**GOAL OF THE EXERCISE**
Only one stretch of the data below is wanted: the lines starting at the one with "Enable the 覆盖任务栏" and ending at the one with "Click the word", both included, given again exactly.
Top of DATA FOR THIS EXERCISE
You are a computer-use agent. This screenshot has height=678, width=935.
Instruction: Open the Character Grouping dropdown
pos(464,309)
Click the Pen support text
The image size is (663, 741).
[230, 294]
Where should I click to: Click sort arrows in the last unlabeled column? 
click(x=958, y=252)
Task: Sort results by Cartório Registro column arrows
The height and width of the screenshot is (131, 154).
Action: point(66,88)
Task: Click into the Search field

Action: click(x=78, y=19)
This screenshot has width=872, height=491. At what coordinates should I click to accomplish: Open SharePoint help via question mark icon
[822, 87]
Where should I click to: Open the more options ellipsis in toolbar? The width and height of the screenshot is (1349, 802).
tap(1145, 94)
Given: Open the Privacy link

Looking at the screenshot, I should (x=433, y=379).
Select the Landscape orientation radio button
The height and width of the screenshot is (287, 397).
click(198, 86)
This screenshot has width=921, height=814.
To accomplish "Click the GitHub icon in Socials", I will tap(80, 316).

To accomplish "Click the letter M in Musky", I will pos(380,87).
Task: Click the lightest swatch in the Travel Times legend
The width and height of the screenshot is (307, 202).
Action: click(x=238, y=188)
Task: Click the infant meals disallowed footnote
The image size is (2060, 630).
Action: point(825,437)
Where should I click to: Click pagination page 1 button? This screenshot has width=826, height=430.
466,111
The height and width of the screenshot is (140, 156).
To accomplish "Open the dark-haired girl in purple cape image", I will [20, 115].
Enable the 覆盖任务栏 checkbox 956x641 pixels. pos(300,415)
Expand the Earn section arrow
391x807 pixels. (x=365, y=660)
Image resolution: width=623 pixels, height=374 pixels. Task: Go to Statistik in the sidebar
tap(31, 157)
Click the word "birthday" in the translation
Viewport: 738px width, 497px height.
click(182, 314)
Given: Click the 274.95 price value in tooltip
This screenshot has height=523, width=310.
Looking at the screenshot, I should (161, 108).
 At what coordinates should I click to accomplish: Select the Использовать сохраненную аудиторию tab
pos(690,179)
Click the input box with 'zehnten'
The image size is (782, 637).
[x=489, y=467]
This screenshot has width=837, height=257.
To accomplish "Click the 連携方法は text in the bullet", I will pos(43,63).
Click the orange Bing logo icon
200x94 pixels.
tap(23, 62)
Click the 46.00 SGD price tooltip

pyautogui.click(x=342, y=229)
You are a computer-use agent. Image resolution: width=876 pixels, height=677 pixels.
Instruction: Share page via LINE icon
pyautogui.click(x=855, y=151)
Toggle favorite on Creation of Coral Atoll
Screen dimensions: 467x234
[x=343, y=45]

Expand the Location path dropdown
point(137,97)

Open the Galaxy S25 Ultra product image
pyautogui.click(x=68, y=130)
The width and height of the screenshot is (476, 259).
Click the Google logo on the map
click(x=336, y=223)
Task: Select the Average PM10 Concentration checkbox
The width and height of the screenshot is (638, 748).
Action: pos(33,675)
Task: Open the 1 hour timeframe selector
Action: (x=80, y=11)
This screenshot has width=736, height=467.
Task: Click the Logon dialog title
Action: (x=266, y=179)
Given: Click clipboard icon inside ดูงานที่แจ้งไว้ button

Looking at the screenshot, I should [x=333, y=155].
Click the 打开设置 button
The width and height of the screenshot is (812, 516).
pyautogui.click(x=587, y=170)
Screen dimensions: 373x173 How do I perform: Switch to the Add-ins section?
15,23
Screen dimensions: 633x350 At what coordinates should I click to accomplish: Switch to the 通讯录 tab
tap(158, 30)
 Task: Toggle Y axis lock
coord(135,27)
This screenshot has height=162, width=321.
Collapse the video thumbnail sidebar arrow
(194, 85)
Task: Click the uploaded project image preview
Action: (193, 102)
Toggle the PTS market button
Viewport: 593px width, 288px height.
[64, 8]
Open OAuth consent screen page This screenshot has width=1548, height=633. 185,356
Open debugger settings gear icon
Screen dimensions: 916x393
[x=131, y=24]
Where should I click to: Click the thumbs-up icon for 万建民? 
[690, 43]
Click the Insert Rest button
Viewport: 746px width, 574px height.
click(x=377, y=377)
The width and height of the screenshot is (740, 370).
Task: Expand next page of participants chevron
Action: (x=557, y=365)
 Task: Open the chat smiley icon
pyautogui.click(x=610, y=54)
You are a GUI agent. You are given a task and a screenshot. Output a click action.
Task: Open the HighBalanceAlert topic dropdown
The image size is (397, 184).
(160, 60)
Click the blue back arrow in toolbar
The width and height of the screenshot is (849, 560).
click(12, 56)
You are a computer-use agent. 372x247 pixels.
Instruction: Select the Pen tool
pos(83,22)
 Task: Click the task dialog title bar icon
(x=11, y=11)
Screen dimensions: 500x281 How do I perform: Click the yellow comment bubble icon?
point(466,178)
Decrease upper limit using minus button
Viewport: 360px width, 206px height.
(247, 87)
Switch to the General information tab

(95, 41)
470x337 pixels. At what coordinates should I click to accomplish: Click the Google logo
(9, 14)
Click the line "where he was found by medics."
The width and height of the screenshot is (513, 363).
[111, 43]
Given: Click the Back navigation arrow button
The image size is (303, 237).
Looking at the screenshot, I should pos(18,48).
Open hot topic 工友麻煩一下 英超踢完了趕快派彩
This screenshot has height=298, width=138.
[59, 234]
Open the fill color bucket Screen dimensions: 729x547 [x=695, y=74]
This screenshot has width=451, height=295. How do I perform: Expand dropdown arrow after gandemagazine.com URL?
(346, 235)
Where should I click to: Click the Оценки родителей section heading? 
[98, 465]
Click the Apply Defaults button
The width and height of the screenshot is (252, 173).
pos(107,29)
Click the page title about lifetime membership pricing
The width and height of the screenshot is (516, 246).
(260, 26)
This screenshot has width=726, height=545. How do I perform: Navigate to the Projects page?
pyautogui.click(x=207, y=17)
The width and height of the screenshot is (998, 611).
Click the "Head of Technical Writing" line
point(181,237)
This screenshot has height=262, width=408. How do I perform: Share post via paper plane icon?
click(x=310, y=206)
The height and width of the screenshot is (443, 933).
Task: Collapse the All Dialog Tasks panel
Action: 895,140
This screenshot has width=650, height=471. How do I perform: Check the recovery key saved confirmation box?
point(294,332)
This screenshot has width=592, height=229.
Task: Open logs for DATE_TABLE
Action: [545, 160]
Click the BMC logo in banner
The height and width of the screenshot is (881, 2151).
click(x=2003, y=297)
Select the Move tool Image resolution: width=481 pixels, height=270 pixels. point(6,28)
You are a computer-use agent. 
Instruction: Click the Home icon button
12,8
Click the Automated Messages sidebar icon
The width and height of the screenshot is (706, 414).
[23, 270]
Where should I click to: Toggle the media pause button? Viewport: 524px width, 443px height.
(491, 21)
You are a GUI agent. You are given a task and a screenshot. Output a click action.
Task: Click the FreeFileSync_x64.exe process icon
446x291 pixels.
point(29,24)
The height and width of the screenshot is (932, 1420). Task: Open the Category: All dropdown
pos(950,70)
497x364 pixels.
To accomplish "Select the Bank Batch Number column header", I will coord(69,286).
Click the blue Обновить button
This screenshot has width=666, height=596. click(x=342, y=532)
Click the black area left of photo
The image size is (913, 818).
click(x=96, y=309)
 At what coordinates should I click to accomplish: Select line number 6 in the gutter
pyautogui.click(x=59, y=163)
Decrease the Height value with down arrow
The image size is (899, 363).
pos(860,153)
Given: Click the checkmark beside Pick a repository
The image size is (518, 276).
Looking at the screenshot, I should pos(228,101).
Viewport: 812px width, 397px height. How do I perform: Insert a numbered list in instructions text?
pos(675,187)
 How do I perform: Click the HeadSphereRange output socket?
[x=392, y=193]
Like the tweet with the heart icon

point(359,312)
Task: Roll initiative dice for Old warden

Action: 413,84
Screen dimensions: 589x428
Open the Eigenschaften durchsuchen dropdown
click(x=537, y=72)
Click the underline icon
Bottom of DATA FOR THIS EXERCISE
**EXERCISE RESPONSE**
Enable the 覆盖任务栏 checkbox 956x641 pixels. pos(300,415)
Expand the Earn section arrow
391x807 pixels. (x=365, y=660)
Image resolution: width=623 pixels, height=374 pixels. Task: Go to Statistik in the sidebar
tap(31, 157)
Click the word "birthday" in the translation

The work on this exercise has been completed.